======== RECORD EXTRACTS

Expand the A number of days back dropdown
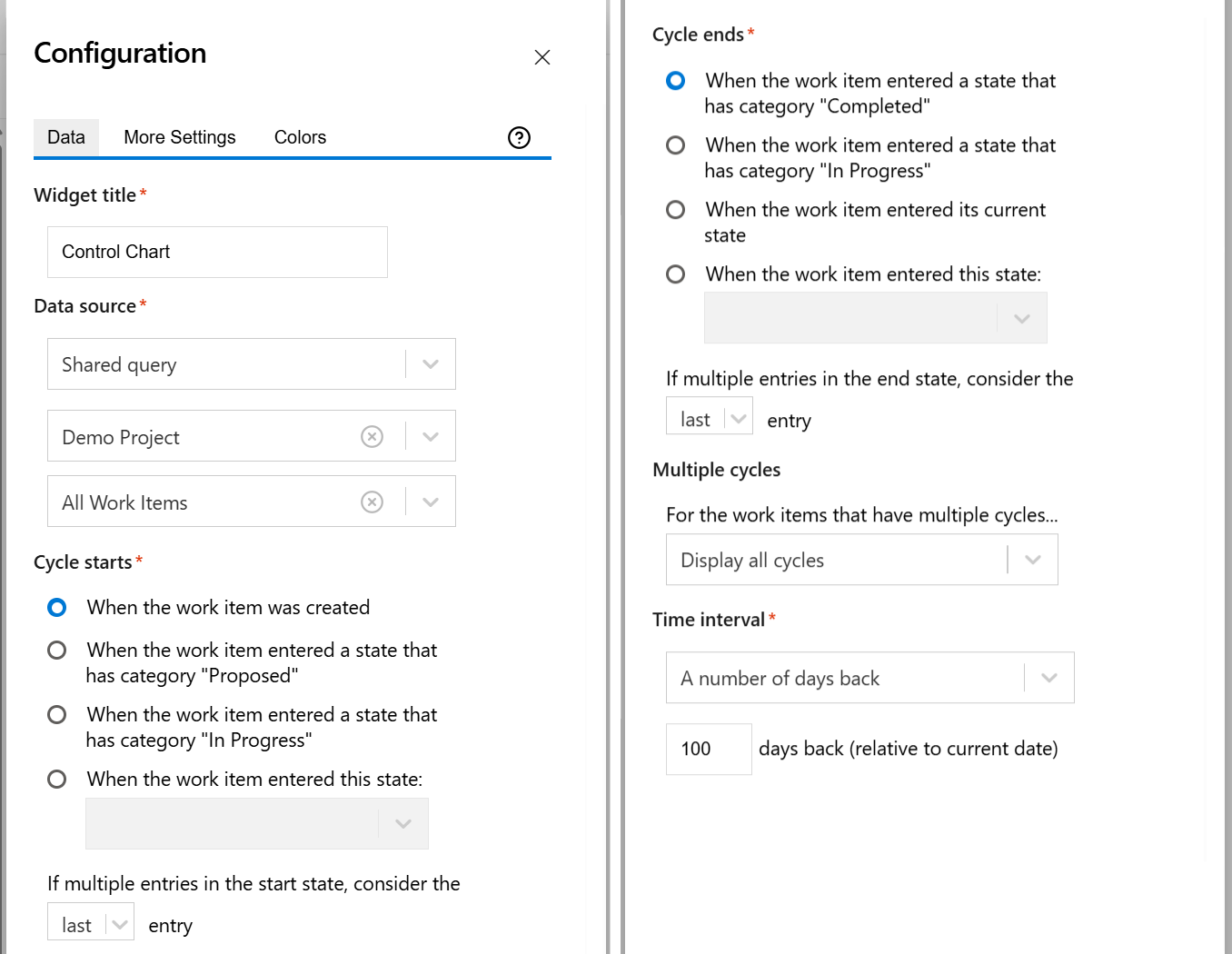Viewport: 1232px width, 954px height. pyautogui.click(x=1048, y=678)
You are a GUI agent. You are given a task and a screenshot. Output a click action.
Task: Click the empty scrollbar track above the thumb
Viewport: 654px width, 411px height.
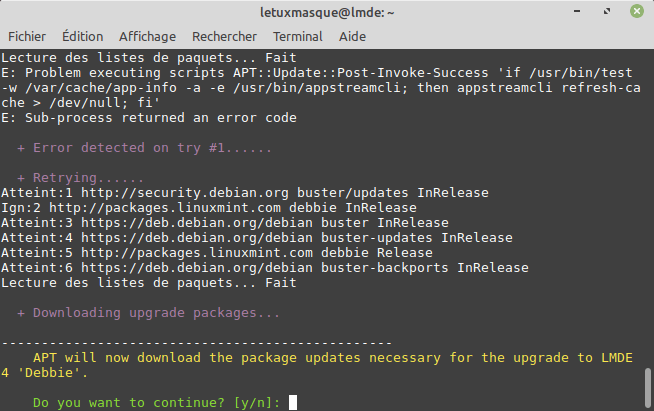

================

■ PROBLEM TO SOLVE: Rewrite every entry above, requests included, and scale each number in the answers (the viewport dimensions and the click coordinates) by 1.45, rounding to whole numbers with halves rounded up. Leave the pictures out.

■ COMPLETE OUTPUT:
Expand the A number of days back dropdown
Viewport: 1786px width, 1383px height. pyautogui.click(x=1520, y=983)
You are a GUI agent. You are given a task and a screenshot. Output a click action.
Task: Click the empty scrollbar track above the thumb
Viewport: 654px width, 411px height.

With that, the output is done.